▶ Exercise set:
**a.** Summarize the article on Newport, Pennsylvania, in two sentences.
**b.** According to the article on Newport, Pennsylvania, what was the town originally known as?
**c.** Extend the article on Newport, Pennsylvania, past its last sentence.

▶ Document text:

Newport is a borough in Perry County, Pennsylvania, United States. The population was 1,487 at the 2020 census. It is part of the Harrisburg–Carlisle Metropolitan Statistical Area.

History

Newport was originally known as Ryder's Ferry, as it was the site of an early ferry on the Juniata River. It was later renamed Newport after the canal came through.

Newport was the eastern end of the Newport and Shermans Valley Railroad. There was a freight yard where railcars and cargo could be transferred to standard gauge for the Pennsylvania Railroad.

Newport once had a large tannery that operated from the second half of the 19th century until the early part of the 20th. The town playground and youth baseball fields now occupy the site.

The Bridge in Newport Borough and Newport Historic District are listed on the National Register of Historic Places.

Geography

Newport is located at  (40.478260, -77.133997).

According to the United States Census Bureau, the borough has a total area of , 90% of it land.

Demographics

As of the census of 2000, there were 1,506 people, 666 households, and 402 families residing in the borough. The population density was 4,604.8 people per square mile (1,762.0/km2). There were 743 housing units at an average density of 2,271.8 per square mile (869.3/km2). The racial makeup of the borough was 98.54% White, 0.13% African American, 0.33% Native American, 0.07% Asian, 0.27% from other races, and 0.66% from two or more races. Hispanic or Latino of any race were 0.66% of the population.

▶ Supplied material:
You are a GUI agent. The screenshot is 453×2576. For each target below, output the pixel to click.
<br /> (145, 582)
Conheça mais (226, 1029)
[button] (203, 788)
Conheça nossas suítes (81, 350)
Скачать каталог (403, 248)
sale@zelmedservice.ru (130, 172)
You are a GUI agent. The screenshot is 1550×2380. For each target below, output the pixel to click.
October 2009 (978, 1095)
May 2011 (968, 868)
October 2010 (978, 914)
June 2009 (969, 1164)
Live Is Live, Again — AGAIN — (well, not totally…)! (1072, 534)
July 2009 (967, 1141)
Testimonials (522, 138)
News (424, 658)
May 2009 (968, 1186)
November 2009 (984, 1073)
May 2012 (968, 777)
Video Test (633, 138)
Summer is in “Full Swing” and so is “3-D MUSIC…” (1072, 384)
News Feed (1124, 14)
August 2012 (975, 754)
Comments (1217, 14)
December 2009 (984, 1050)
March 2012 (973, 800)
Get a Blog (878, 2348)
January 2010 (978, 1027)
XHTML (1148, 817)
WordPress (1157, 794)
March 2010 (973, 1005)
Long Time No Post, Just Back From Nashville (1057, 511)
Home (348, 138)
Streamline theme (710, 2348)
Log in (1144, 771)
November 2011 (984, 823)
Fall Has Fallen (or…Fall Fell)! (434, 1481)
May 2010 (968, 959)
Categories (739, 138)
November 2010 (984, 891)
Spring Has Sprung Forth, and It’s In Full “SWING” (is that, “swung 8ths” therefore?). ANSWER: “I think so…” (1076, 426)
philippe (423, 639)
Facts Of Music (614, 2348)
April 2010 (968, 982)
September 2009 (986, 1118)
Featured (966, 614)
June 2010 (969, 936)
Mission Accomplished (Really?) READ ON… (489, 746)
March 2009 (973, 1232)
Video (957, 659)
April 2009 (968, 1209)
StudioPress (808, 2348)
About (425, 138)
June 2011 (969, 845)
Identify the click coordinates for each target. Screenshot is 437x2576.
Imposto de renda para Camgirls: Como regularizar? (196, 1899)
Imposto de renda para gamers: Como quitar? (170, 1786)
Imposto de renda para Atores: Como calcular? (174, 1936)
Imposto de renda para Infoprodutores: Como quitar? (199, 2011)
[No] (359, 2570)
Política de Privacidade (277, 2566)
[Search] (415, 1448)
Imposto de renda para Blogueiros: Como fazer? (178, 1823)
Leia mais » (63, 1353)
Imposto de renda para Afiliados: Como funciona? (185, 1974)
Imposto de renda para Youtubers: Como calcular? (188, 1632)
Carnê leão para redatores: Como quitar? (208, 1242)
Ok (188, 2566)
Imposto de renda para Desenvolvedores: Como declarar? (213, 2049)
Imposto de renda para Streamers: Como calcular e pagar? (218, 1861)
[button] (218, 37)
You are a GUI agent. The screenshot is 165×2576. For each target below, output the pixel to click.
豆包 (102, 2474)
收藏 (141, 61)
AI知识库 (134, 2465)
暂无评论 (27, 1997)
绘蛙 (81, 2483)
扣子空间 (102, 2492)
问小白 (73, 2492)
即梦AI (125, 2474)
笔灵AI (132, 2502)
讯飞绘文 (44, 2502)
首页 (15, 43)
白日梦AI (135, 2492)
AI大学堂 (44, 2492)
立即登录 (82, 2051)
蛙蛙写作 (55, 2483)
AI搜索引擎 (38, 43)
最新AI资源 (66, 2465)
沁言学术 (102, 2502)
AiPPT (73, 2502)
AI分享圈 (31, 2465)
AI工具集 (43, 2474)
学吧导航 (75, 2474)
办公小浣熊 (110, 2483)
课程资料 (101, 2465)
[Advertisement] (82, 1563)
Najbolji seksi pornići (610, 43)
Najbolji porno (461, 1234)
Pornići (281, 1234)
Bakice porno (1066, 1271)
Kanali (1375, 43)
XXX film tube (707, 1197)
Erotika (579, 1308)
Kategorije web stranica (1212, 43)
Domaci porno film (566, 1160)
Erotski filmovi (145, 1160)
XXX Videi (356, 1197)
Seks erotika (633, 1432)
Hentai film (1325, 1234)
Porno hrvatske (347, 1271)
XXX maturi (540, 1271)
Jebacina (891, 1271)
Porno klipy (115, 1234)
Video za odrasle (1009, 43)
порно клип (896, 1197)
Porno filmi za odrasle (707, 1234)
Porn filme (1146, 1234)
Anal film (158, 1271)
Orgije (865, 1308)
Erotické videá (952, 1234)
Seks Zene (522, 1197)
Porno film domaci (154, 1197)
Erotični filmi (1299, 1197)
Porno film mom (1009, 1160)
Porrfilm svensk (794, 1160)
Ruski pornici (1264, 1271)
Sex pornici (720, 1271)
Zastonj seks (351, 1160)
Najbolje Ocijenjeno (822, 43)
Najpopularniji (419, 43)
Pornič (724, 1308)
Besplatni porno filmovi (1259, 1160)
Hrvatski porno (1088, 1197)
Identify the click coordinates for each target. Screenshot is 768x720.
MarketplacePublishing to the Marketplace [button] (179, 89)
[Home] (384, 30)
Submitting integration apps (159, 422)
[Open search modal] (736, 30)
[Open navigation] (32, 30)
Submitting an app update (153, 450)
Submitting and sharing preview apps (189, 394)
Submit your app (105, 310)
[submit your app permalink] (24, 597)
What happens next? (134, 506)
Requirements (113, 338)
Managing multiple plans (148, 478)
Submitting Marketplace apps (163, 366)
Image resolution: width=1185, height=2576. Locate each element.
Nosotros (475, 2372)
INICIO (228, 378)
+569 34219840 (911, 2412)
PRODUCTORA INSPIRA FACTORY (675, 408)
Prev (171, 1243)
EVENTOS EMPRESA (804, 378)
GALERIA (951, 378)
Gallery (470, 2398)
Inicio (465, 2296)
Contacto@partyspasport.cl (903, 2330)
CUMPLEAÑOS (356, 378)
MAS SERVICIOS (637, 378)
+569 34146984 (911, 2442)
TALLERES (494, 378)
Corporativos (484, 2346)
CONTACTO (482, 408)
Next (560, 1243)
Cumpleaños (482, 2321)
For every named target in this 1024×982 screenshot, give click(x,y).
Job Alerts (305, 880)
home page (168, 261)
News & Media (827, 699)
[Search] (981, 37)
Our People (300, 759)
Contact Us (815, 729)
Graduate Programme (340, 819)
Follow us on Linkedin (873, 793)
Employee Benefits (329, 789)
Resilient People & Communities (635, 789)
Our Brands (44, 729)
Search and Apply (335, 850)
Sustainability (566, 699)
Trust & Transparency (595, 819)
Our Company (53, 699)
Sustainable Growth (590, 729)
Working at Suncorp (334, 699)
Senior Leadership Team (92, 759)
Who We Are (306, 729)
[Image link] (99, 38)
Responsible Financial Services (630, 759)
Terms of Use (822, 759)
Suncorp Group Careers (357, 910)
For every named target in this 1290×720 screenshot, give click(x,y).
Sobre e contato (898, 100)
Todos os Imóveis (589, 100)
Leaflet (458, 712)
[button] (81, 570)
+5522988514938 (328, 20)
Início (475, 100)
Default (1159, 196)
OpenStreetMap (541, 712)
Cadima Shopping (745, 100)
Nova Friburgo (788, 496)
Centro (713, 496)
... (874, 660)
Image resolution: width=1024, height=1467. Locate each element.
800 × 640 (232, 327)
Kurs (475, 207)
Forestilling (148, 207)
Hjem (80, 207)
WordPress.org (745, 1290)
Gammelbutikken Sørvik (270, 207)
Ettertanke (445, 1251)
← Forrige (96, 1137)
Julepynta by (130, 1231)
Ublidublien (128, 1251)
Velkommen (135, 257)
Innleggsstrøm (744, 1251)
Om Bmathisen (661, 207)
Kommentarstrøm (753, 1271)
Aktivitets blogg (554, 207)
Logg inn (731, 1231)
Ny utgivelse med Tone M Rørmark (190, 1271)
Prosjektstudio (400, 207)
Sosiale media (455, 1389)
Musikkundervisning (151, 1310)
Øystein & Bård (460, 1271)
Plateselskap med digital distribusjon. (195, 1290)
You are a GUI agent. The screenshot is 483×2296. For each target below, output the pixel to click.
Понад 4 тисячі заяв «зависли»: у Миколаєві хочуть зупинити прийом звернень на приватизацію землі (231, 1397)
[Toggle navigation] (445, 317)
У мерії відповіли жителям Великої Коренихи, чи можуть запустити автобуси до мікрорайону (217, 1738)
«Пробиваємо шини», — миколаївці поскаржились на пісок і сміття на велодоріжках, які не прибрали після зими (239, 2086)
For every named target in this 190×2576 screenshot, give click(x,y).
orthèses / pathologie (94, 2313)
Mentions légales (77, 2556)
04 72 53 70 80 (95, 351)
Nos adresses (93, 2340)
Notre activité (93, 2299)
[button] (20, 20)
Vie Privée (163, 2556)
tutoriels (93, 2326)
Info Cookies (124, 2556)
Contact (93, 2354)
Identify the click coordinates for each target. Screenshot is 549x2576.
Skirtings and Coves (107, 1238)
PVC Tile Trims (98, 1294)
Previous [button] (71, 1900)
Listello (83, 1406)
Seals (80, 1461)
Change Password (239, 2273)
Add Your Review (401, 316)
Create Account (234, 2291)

▶ The results:
**a.** Newport is a borough in Perry County, Pennsylvania, with a population of 1,487 at the 2020 census. Originally called Ryder's Ferry after an early ferry on the Juniata River, it was renamed Newport after the canal came through and later had a railroad freight yard and a large tannery.

**b.** Ryder's Ferry.

**c.**
Of the 666 households, 29.6% had children under the age of 18 living with them, 45.3% were married couples living together, 10.4% had a female householder with no husband present, and 39.6% were non-families. 35.9% of all households were made up of individuals, and 17.6% had someone living alone who was 65 years of age or older. The average household size was 2.26 and the average family size was 2.91.

In the borough the age distribution of the population shows 25.0% under the age of 18, 7.5% from 18 to 24, 30.1% from 25 to 44, 21.8% from 45 to 64, and 15.5% who were 65 years of age or older. The median age was 36 years. For every 100 females, there were 89.7 males. For every 100 females age 18 and over, there were 83.0 males.

The median income for a household in the borough was $31,594, and the median income for a family was $39,545. Males had a median income of $31,413 versus $22,344 for females. The per capita income for the borough was $16,818. About 6.8% of families and 10.0% of the population were below the poverty line, including 10.1% of those under age 18 and 11.4% of those age 65 or over.

High school
The high school which serves the borough as well as several surrounding townships is located at the northwest corner of town, and was remodeled in 2007. Their nickname is the Buffaloes, and their field is named after George Katchmer, who coached the school to their only undefeated campaign in 1953. The field is dual purpose and is used for football and baseball....

Notable people
 Billy Cox, Major League Baseball infielder. The baseball field is named after him. He played third base for the Pittsburgh Pirates, Brooklyn Dodgers and Baltimore Orioles in the 1940s and 1950s.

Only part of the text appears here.